A growing range of investors is now involved in the sector including, public and private REITs (Aedifica, Cofinimmo, SCPI Primovie), equity funds (Lone Star), pension funds (CDPQ, AP3 Tredje AP-fonden, Storebrand), investment managers (Swiss Life AM, Threestones Capital, Cindat Capital Management, Primonial REIM), financial institutions (Caisse des Depots, Gutmann Group, BNP Paribas) and developers (Batipart, SBB i Norden). The senior living sectors are increasingly attracting foreign capital. Since the beginning of the year, cross border investment accounted for nearly 60% of the total volume, a record share. Belgium, France, Luxembourg, the US and Sweden are the major origin of cross border capital over the past 24 months.
Investment activity remains mainly concentrated in Germany and the UK, accounting for 54% of the total volume accumulated over the past 12 months (against 58% on average over the past five years). Nevertheless, interest in the sector is slowly spreading across Europe and investment volumes have been growing particularly fast in Sweden, Italy and Spain in the last 12 months.
Based on a large number of deals and projects currently under consideration with new and existing investors, we expect the annual volume in senior living sectors to reach a new high in 2021.
Prime net senior housing yields range between 3.3% and 5.75% and prime net care home yields range between 3.85% and 6% or direct-let properties, depending on the country, location and quality of assets.
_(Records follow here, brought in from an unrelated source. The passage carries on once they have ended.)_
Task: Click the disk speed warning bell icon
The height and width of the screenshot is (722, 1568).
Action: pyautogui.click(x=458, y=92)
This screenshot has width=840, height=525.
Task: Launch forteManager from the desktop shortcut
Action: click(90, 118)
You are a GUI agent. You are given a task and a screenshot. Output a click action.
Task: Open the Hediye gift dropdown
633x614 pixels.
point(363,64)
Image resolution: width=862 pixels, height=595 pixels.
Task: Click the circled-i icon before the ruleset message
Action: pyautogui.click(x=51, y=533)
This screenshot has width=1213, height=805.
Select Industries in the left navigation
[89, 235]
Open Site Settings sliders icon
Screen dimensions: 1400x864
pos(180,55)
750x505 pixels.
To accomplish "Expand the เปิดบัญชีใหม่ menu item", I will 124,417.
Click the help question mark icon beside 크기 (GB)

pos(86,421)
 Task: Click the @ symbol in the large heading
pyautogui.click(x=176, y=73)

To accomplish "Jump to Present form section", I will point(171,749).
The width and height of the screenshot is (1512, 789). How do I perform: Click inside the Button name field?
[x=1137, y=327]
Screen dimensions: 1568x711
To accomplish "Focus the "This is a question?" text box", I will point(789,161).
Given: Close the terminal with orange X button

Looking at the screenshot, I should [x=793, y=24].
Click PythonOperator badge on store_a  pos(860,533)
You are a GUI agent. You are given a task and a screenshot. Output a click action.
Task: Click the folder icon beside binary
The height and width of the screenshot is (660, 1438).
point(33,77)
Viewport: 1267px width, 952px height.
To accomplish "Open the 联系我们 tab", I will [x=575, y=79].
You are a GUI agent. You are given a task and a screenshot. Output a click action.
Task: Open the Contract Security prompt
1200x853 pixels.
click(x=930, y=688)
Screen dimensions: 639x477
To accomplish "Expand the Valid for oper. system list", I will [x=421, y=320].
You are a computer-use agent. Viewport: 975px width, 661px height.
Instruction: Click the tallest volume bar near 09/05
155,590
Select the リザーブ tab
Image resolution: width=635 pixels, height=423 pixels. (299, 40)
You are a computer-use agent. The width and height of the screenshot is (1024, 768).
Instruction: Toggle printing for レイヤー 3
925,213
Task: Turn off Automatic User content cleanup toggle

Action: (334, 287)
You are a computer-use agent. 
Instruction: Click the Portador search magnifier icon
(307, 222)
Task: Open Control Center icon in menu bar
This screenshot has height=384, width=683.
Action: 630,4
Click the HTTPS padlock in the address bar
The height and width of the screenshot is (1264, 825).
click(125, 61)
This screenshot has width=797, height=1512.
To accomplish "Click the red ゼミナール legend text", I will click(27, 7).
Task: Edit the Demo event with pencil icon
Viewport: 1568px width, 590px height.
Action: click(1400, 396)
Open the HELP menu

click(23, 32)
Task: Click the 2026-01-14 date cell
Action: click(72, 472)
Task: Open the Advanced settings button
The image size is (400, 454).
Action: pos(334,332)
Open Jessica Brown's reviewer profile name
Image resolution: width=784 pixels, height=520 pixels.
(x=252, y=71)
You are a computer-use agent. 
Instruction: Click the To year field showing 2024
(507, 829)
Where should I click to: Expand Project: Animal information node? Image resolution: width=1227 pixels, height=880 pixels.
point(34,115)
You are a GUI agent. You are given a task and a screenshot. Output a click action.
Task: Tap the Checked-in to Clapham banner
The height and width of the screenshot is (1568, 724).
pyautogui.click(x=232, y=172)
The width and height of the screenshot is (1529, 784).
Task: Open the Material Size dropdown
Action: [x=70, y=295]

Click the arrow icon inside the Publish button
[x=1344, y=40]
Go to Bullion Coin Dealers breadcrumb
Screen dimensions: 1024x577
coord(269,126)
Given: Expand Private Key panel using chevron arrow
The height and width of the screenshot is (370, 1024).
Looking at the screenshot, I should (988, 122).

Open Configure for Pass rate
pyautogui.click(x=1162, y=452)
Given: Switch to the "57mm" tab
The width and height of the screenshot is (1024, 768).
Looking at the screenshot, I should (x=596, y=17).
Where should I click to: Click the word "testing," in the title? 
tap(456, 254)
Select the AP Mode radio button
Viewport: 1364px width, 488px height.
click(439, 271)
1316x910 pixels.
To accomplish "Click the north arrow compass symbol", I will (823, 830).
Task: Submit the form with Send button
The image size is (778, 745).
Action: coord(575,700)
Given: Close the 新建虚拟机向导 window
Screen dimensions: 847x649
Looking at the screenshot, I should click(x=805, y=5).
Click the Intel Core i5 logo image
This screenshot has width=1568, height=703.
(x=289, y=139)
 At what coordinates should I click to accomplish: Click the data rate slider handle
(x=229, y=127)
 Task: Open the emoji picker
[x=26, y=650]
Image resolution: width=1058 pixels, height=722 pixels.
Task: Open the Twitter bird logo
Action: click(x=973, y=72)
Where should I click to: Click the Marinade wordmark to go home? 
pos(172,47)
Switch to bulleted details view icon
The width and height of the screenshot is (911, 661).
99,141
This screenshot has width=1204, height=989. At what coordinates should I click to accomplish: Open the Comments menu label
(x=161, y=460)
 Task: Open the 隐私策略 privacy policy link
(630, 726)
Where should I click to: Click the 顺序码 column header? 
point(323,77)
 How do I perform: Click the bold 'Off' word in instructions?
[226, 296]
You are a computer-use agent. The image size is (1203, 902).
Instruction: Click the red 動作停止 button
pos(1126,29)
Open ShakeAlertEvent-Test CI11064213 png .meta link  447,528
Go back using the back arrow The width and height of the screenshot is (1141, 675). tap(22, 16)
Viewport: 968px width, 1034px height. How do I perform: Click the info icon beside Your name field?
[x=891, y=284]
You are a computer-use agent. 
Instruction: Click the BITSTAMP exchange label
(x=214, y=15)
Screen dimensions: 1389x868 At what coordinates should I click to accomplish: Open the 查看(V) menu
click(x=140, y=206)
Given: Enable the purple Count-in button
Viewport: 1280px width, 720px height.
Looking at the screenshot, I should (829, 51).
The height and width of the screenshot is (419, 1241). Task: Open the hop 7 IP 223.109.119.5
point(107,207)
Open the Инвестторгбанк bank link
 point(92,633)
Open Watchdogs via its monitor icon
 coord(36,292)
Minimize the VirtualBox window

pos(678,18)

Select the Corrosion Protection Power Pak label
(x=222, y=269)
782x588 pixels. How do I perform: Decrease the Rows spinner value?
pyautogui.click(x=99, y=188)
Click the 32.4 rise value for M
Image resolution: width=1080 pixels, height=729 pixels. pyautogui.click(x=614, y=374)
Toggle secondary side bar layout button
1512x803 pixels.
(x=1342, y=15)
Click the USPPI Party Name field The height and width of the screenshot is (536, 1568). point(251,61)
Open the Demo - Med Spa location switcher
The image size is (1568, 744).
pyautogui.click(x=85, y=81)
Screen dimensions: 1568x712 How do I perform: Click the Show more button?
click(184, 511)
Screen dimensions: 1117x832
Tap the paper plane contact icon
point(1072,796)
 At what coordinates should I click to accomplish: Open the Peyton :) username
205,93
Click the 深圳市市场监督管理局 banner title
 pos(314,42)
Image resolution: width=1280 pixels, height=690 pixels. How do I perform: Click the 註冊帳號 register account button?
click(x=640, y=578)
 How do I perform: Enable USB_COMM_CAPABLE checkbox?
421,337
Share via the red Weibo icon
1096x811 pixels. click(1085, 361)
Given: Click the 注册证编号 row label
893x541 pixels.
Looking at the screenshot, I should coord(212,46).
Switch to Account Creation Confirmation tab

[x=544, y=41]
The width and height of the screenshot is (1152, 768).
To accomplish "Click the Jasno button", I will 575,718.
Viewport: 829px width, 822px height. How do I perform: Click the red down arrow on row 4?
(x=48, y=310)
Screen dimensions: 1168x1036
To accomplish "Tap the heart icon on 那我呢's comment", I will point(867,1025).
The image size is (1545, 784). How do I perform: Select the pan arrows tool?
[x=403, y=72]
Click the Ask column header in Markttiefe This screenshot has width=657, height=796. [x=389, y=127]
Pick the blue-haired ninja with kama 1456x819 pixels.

Increased appetite from investors for senior and care home assets has put downward pressure on prime yields over the past six months -14 bps for senior housing and -17 bps for care homes. Yet, senior housing and care home yields remain competitive compared to standard residential units. On average, senior asset yields offer a yield discount of 77 to 112 bps over multifamily. We expect further yield compression in the next 12 months as we anticipate investor interest for the sector to keep on growing and increased competition from US investors.